START Supplied data
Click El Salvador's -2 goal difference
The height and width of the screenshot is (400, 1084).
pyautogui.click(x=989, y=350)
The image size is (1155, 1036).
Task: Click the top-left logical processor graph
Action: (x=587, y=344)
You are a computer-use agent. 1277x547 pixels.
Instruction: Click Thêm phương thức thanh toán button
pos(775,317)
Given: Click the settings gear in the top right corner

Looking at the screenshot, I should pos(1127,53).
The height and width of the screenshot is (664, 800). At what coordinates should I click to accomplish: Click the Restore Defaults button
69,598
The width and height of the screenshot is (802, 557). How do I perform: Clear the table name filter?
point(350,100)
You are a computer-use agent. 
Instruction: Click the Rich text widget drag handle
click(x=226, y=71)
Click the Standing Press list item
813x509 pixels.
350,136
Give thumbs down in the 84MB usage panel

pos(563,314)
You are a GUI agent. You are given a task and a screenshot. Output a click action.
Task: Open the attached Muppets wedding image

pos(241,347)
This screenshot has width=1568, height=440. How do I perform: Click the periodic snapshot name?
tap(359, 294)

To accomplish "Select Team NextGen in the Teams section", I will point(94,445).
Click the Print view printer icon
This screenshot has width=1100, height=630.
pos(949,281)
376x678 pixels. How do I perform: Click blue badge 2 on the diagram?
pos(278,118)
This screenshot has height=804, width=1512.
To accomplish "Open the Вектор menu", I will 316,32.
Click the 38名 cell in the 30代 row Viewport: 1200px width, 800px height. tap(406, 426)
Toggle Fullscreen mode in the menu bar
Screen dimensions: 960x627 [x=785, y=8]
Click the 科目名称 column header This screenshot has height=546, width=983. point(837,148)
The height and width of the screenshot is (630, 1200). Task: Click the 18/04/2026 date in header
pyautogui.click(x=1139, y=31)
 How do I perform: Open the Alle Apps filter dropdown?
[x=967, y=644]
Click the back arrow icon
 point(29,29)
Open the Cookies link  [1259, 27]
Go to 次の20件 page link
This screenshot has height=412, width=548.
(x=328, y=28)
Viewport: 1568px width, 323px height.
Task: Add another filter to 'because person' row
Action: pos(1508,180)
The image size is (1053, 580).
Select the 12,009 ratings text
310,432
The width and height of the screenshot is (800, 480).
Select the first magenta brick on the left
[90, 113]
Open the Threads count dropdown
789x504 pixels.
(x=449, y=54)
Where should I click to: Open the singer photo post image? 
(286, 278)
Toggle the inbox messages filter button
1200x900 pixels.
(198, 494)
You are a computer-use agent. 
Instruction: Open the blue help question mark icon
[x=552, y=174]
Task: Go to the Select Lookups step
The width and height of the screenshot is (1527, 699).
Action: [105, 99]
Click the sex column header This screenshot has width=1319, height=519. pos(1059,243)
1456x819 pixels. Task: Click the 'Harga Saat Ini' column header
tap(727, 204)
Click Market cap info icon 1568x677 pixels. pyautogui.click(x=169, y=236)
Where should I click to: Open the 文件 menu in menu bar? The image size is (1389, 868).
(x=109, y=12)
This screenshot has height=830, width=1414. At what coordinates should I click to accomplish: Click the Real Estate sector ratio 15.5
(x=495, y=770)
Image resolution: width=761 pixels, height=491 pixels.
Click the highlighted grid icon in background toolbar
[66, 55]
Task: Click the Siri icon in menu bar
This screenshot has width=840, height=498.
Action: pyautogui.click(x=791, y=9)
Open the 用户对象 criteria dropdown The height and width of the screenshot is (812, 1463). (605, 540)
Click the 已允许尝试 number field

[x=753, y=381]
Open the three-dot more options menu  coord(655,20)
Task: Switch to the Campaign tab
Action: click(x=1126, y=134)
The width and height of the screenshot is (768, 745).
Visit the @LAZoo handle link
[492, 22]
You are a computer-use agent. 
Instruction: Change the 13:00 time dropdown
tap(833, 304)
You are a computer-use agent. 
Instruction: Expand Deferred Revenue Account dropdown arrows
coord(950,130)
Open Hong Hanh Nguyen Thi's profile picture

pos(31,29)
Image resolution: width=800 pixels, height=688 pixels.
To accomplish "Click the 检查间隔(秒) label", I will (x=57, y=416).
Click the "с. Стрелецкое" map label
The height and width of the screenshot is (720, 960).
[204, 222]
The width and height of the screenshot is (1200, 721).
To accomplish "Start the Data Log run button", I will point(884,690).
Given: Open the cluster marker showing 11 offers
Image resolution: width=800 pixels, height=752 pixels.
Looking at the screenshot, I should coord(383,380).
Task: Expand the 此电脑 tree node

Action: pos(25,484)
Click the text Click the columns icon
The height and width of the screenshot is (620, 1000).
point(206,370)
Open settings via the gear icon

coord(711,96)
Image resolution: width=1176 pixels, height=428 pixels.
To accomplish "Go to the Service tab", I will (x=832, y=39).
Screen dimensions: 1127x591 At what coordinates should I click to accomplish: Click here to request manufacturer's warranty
END Supplied data
Problem to solve — Copy out all of the data exactly, leaving nothing out.

Solved exercise —
Click El Salvador's -2 goal difference
The height and width of the screenshot is (400, 1084).
pyautogui.click(x=989, y=350)
The image size is (1155, 1036).
Task: Click the top-left logical processor graph
Action: (x=587, y=344)
You are a computer-use agent. 1277x547 pixels.
Instruction: Click Thêm phương thức thanh toán button
pos(775,317)
Given: Click the settings gear in the top right corner

Looking at the screenshot, I should pos(1127,53).
The height and width of the screenshot is (664, 800). At what coordinates should I click to accomplish: Click the Restore Defaults button
69,598
The width and height of the screenshot is (802, 557). How do I perform: Clear the table name filter?
point(350,100)
You are a computer-use agent. 
Instruction: Click the Rich text widget drag handle
click(x=226, y=71)
Click the Standing Press list item
813x509 pixels.
350,136
Give thumbs down in the 84MB usage panel

pos(563,314)
You are a GUI agent. You are given a task and a screenshot. Output a click action.
Task: Open the attached Muppets wedding image

pos(241,347)
This screenshot has width=1568, height=440. How do I perform: Click the periodic snapshot name?
tap(359, 294)

To accomplish "Select Team NextGen in the Teams section", I will point(94,445).
Click the Print view printer icon
This screenshot has width=1100, height=630.
pos(949,281)
376x678 pixels. How do I perform: Click blue badge 2 on the diagram?
pos(278,118)
This screenshot has height=804, width=1512.
To accomplish "Open the Вектор menu", I will 316,32.
Click the 38名 cell in the 30代 row Viewport: 1200px width, 800px height. tap(406, 426)
Toggle Fullscreen mode in the menu bar
Screen dimensions: 960x627 [x=785, y=8]
Click the 科目名称 column header This screenshot has height=546, width=983. point(837,148)
The height and width of the screenshot is (630, 1200). Task: Click the 18/04/2026 date in header
pyautogui.click(x=1139, y=31)
 How do I perform: Open the Alle Apps filter dropdown?
[x=967, y=644]
Click the back arrow icon
 point(29,29)
Open the Cookies link  [1259, 27]
Go to 次の20件 page link
This screenshot has height=412, width=548.
(x=328, y=28)
Viewport: 1568px width, 323px height.
Task: Add another filter to 'because person' row
Action: pos(1508,180)
The image size is (1053, 580).
Select the 12,009 ratings text
310,432
The width and height of the screenshot is (800, 480).
Select the first magenta brick on the left
[90, 113]
Open the Threads count dropdown
789x504 pixels.
(x=449, y=54)
Where should I click to: Open the singer photo post image? 
(286, 278)
Toggle the inbox messages filter button
1200x900 pixels.
(198, 494)
You are a computer-use agent. 
Instruction: Open the blue help question mark icon
[x=552, y=174]
Task: Go to the Select Lookups step
The width and height of the screenshot is (1527, 699).
Action: [105, 99]
Click the sex column header This screenshot has width=1319, height=519. pos(1059,243)
1456x819 pixels. Task: Click the 'Harga Saat Ini' column header
tap(727, 204)
Click Market cap info icon 1568x677 pixels. pyautogui.click(x=169, y=236)
Where should I click to: Open the 文件 menu in menu bar? The image size is (1389, 868).
(x=109, y=12)
This screenshot has height=830, width=1414. At what coordinates should I click to accomplish: Click the Real Estate sector ratio 15.5
(x=495, y=770)
Image resolution: width=761 pixels, height=491 pixels.
Click the highlighted grid icon in background toolbar
[66, 55]
Task: Click the Siri icon in menu bar
This screenshot has width=840, height=498.
Action: pyautogui.click(x=791, y=9)
Open the 用户对象 criteria dropdown The height and width of the screenshot is (812, 1463). (605, 540)
Click the 已允许尝试 number field

[x=753, y=381]
Open the three-dot more options menu  coord(655,20)
Task: Switch to the Campaign tab
Action: click(x=1126, y=134)
The width and height of the screenshot is (768, 745).
Visit the @LAZoo handle link
[492, 22]
You are a computer-use agent. 
Instruction: Change the 13:00 time dropdown
tap(833, 304)
You are a computer-use agent. 
Instruction: Expand Deferred Revenue Account dropdown arrows
coord(950,130)
Open Hong Hanh Nguyen Thi's profile picture

pos(31,29)
Image resolution: width=800 pixels, height=688 pixels.
To accomplish "Click the 检查间隔(秒) label", I will (x=57, y=416).
Click the "с. Стрелецкое" map label
The height and width of the screenshot is (720, 960).
[204, 222]
The width and height of the screenshot is (1200, 721).
To accomplish "Start the Data Log run button", I will point(884,690).
Given: Open the cluster marker showing 11 offers
Image resolution: width=800 pixels, height=752 pixels.
Looking at the screenshot, I should coord(383,380).
Task: Expand the 此电脑 tree node

Action: pos(25,484)
Click the text Click the columns icon
The height and width of the screenshot is (620, 1000).
point(206,370)
Open settings via the gear icon

coord(711,96)
Image resolution: width=1176 pixels, height=428 pixels.
To accomplish "Go to the Service tab", I will (x=832, y=39).
Screen dimensions: 1127x591 At what coordinates should I click to accomplish: Click here to request manufacturer's warranty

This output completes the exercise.